● Data provided
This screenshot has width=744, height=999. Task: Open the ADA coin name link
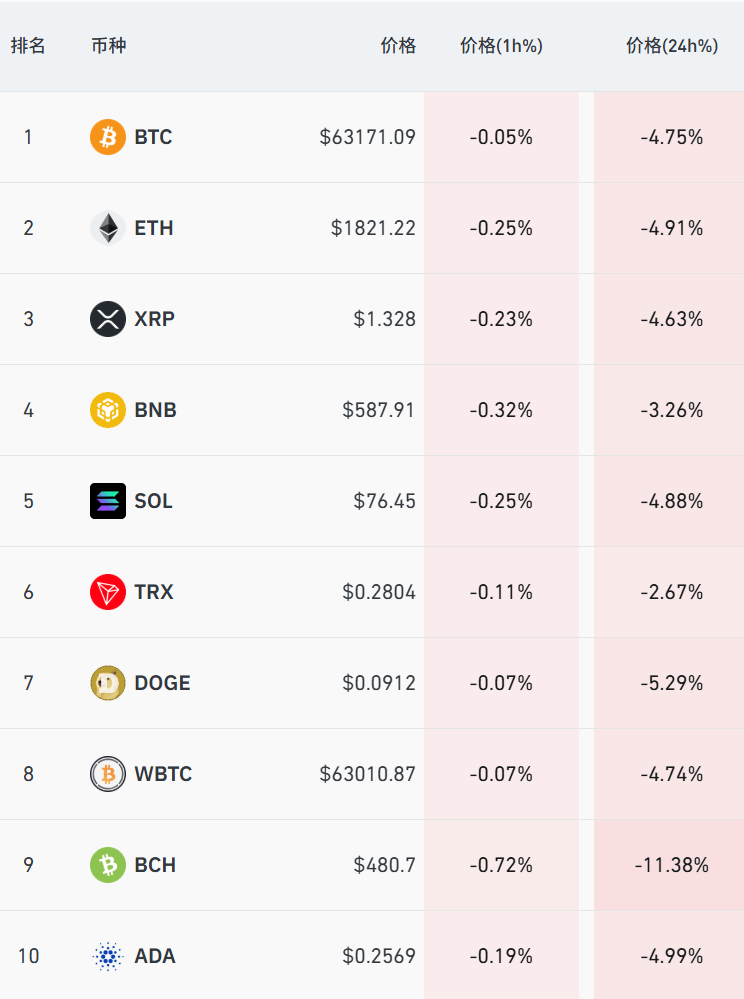click(155, 956)
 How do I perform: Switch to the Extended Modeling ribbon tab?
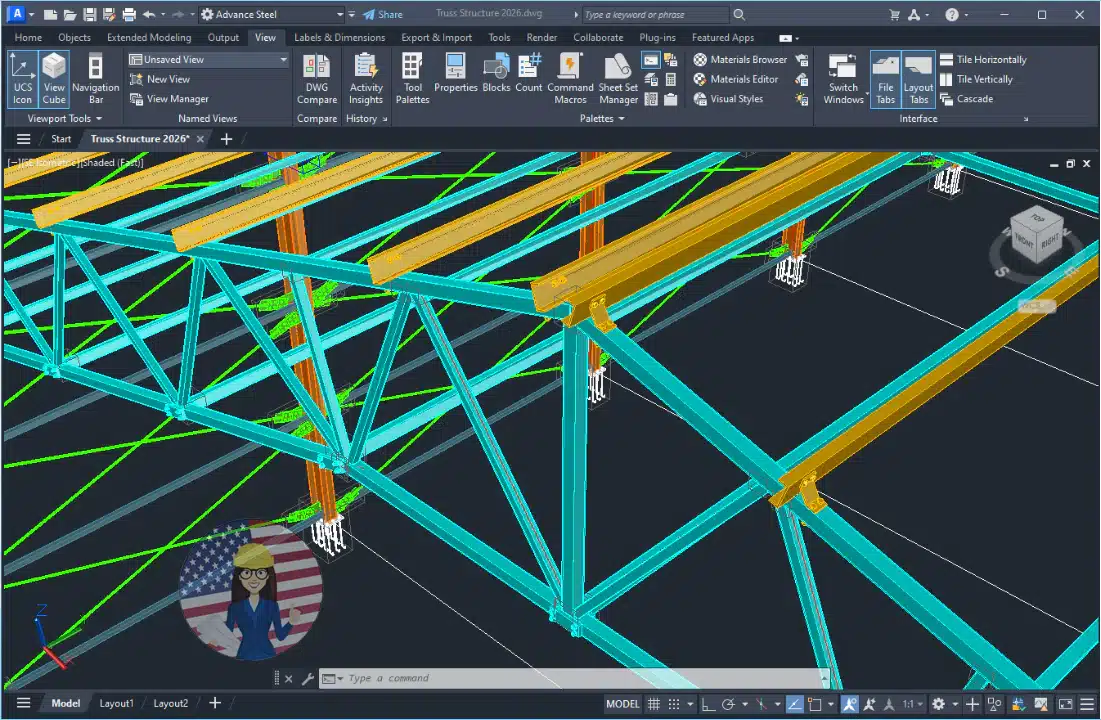(x=149, y=38)
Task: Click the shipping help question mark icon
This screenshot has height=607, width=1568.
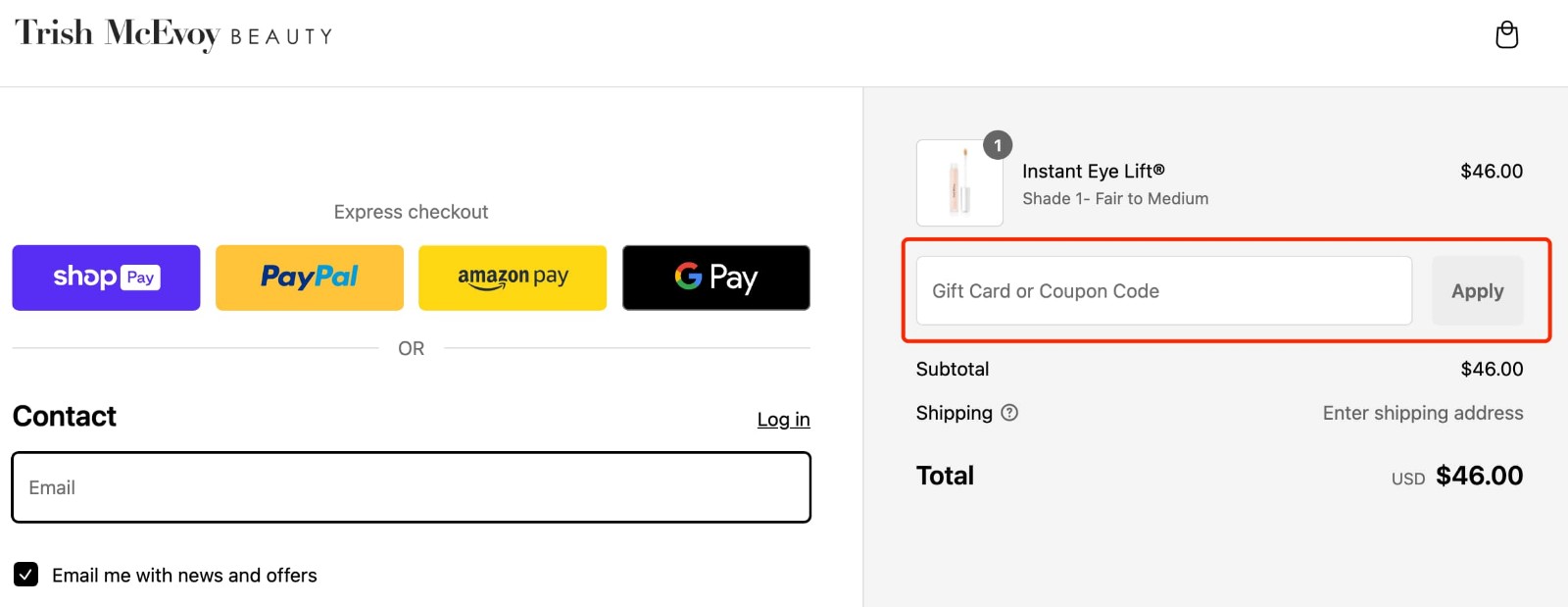Action: click(1009, 413)
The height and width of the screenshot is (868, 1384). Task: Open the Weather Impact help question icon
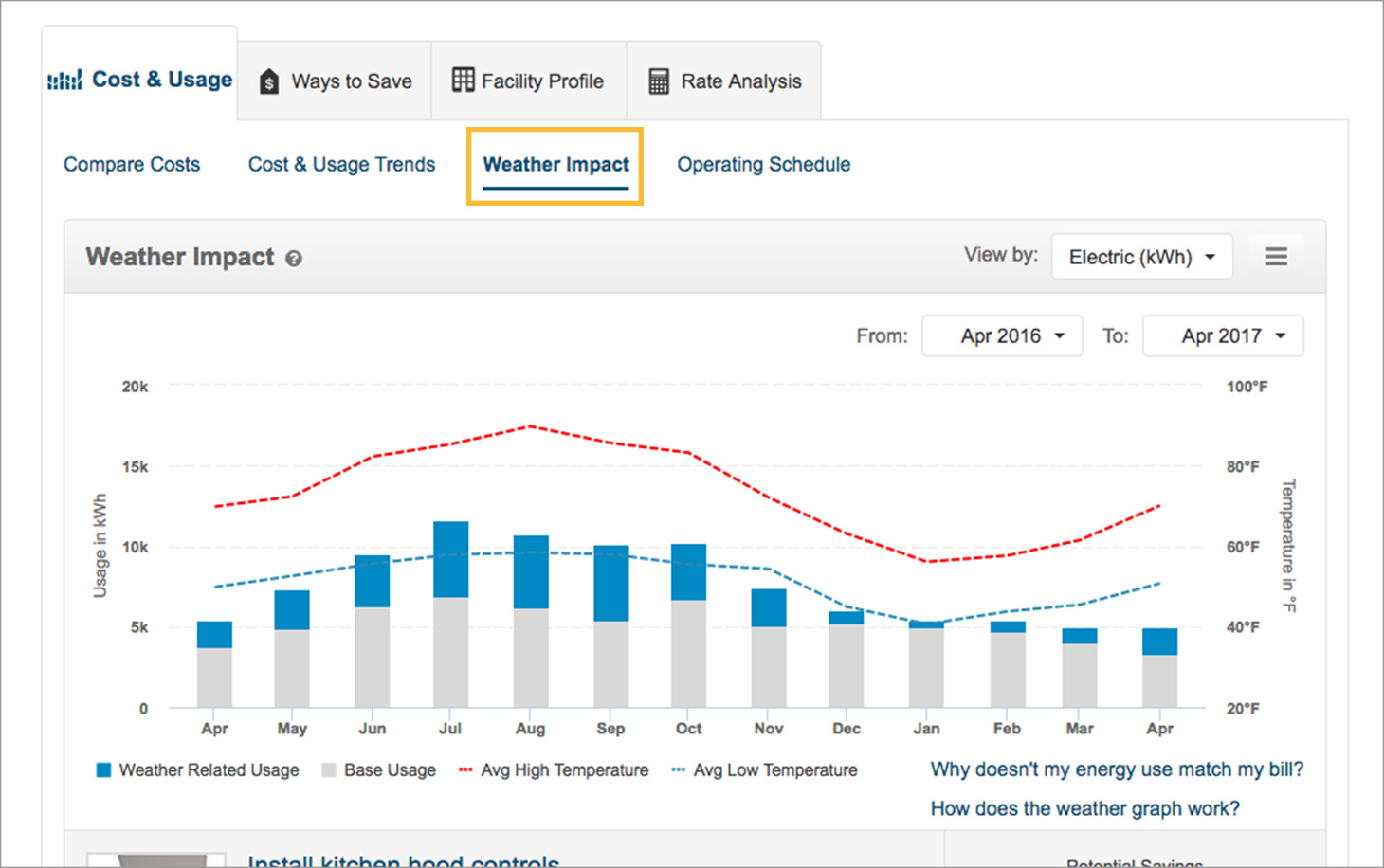click(x=294, y=259)
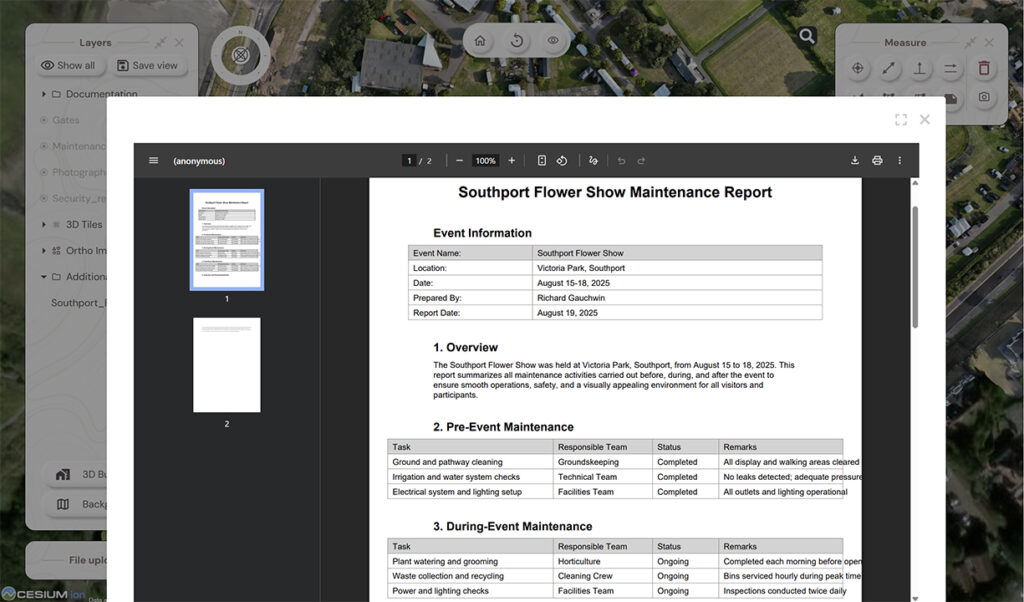Open the PDF more actions menu
1024x602 pixels.
(899, 160)
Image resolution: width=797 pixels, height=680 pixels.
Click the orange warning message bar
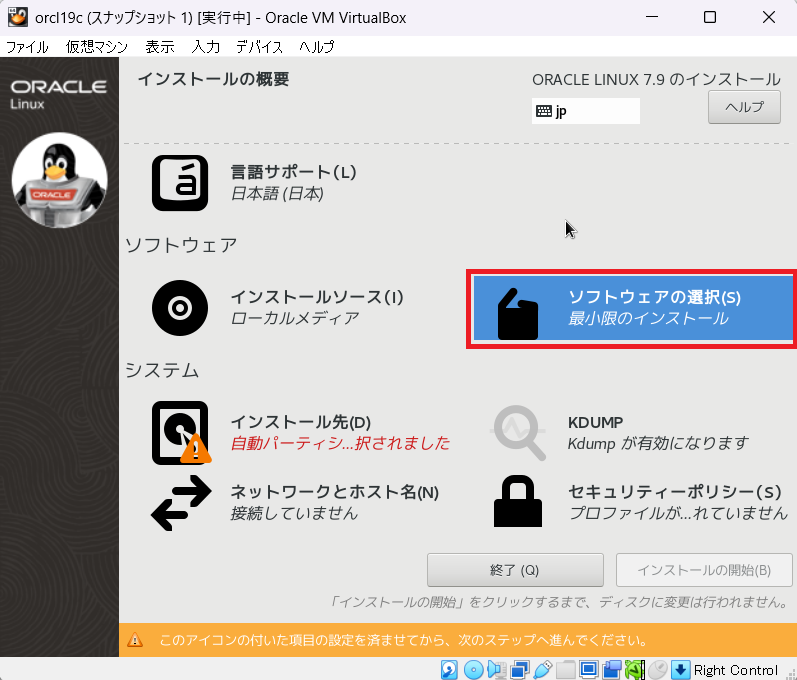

● What is being asked
Pictures in the listing above must be skipped; everything else should be copied exactly.

● Written response
This screenshot has width=744, height=999. Task: Open the ADA coin name link
click(155, 956)
 How do I perform: Switch to the Extended Modeling ribbon tab?
(x=149, y=38)
Task: Click the shipping help question mark icon
This screenshot has height=607, width=1568.
Action: click(1009, 413)
The height and width of the screenshot is (868, 1384). Task: Open the Weather Impact help question icon
click(x=294, y=259)
Open the PDF more actions menu
1024x602 pixels.
(899, 160)
Image resolution: width=797 pixels, height=680 pixels.
Click the orange warning message bar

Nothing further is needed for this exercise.